With Trump running, and rumors of Russian interference in the election, I was speculating on how a future billionaire or foreign government could tamper with the Presidential election. I thought about the electoral college, and how it’s a lot easier to target and coerce 50 voters than even a few thousand.
Then I wondered if that was even possible. If, like in public voting, the ballots are secret, then it’d become a lot more difficult, especially in states with lots of votes (the very ones more likely to be targeted by such conspiracies).
Google wasn’t helpful to this question. Can someone enlighten me?
Electors are chosen for their pledges to support the winning candidates so they have to reveal their bona fides to the parties that nominate them. In some states, at least it used to be that the electors’ names were on the Presidential ballot.
There are 538 voters in the electoral college, so your conspiracy may have to be a bit bigger than you assume.
It’s up to the state. Some states require electors to vote publicly. Some even impose penalties on “faithless electors” who don’t vote for their declared candidate, which would only work if you knew how all the electors voted. Other states have electors vote confidentially. In one recent election, Minnesota had a faithless elector who voted for John Edwards instead of John Kerry. Since Kerry lost the election by a wide margin this was irrelevant. But to this day, Minnesota’s private electoral ballot means that no one knows who the faithless elector was.
You can review the number of electors who voted for each candidate but not the name of the elector who voted for each candidate. I believe different states have different processes for certifying the results of the electoral vote and transmitting the results to the Senate. If you look at Minnesota’s certificate of vote for that election, all the electors had to certify the vote total including the vote for Edwards, but you still can’t tell who cast that vote.
How, exactly, do the electors cast their vote? I saw it speculated in another thread that the electoral college as a body could decide not to elect Trump, but do they actually meet as a body? Is there any opportunity for deliberation, discussion or coordination?
I actually thought it quite likely if Trump won by one or two electoral votes (or tied) that a rogue elector would try to swing the vote to Clinton (or create a tie, throwing it to the House), but with a large difference in pledged votes, I can’t imagine a large number of electors independently deciding to go rogue with no hope (individually) of affecting the outcome. (Though wouldn’t it be hilarious if, with no desire to actually change the outcome, a large number of Republican electors decide to cast a solitary protest vote for someone else and end up giving it to Clinton? Unlikely, but hilarious.)
ETA: Somehow I didn’t see Tired and Cranky’s post before I typed mine. That post suggests (as I thought I remembered) that each state’s electors casts their votes separately, not at some sort of plenary gathering.

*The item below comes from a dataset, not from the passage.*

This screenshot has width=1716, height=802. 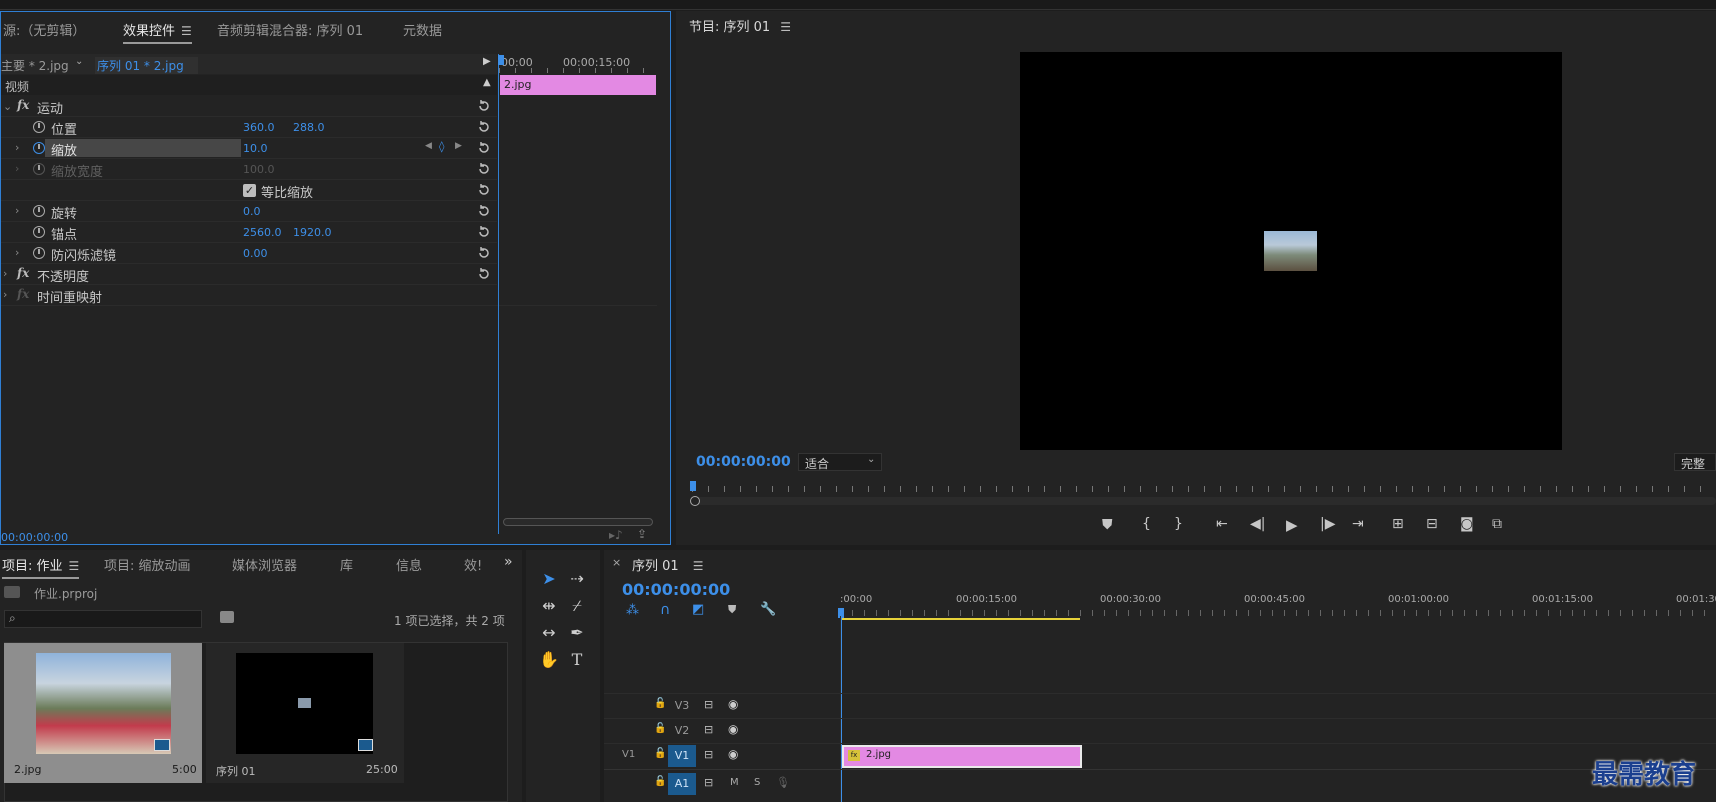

That’s not correct at all. And he was hardly ‘faithless’, it was a simple mistake. As Matt was approaching age 90, he just misunderstood the instructions and put his Vice-Presidential Ballot in the box first. He recognized the mistake, and tried to correct his ballot, but the Secretary of State (Republican) suddenly decided that there was a rule that electoral ballots could not be corrected. So John Kerry got one less Electoral vote than he should have.

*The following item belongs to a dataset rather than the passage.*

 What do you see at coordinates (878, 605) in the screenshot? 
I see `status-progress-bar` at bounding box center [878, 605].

The ten of those that I sampled did not state individual votes but the aggregate of the state’s votes plus a list of the state’s electors. A distinction without a difference for 2012 when each state’s electoral votes were unanimous, but would the format of the documents be different if that were not the case?
No, but the identity of the electors nearly are. You just voted for one – do you know his/her name? It would be possible to find out, but even the news media doesn’t bother. They have the same status as the delegates your local party sent to the state capital to nominate those candidates in the first place. I was a delegate to a state party convention once, nobody knows that and nobody cared, but there was nothing “secret” about it.
Which would appear to open the door to shenanigans.
In states with few votes the defector might be deducible, but in the big states, they could vote as they pleased (whether because of conscience, blackmail, or bribery), without fear of consequences.
In fact, when it comes to the close elections of our history, how can we be certain that bribery or blackmailing of electors have not affected outcomes?
At this point, I am calling bullshit on the claims in this narrative. There was no attempt to correct the ballot and no sudden ad hoc Republican ruling.
Matthew Little was not “approaching 90,” he was 83, which I guess is approaching 90 as long as you aren’t dead yet but it’s more “About 80.” Little was a pretty smart guy and a civil rights fighter his whole life. not some doddering old fool, and assuming he made the error is pure conjecture, not fact. (Also, all ten electors were old.)
Actual electors who were there reported surprise and confusion when the votes were formally counted; it was clearly a surprise, which, obviously, it would not have been had someone said “oh no, I put in the wrong name, please let me fix it!”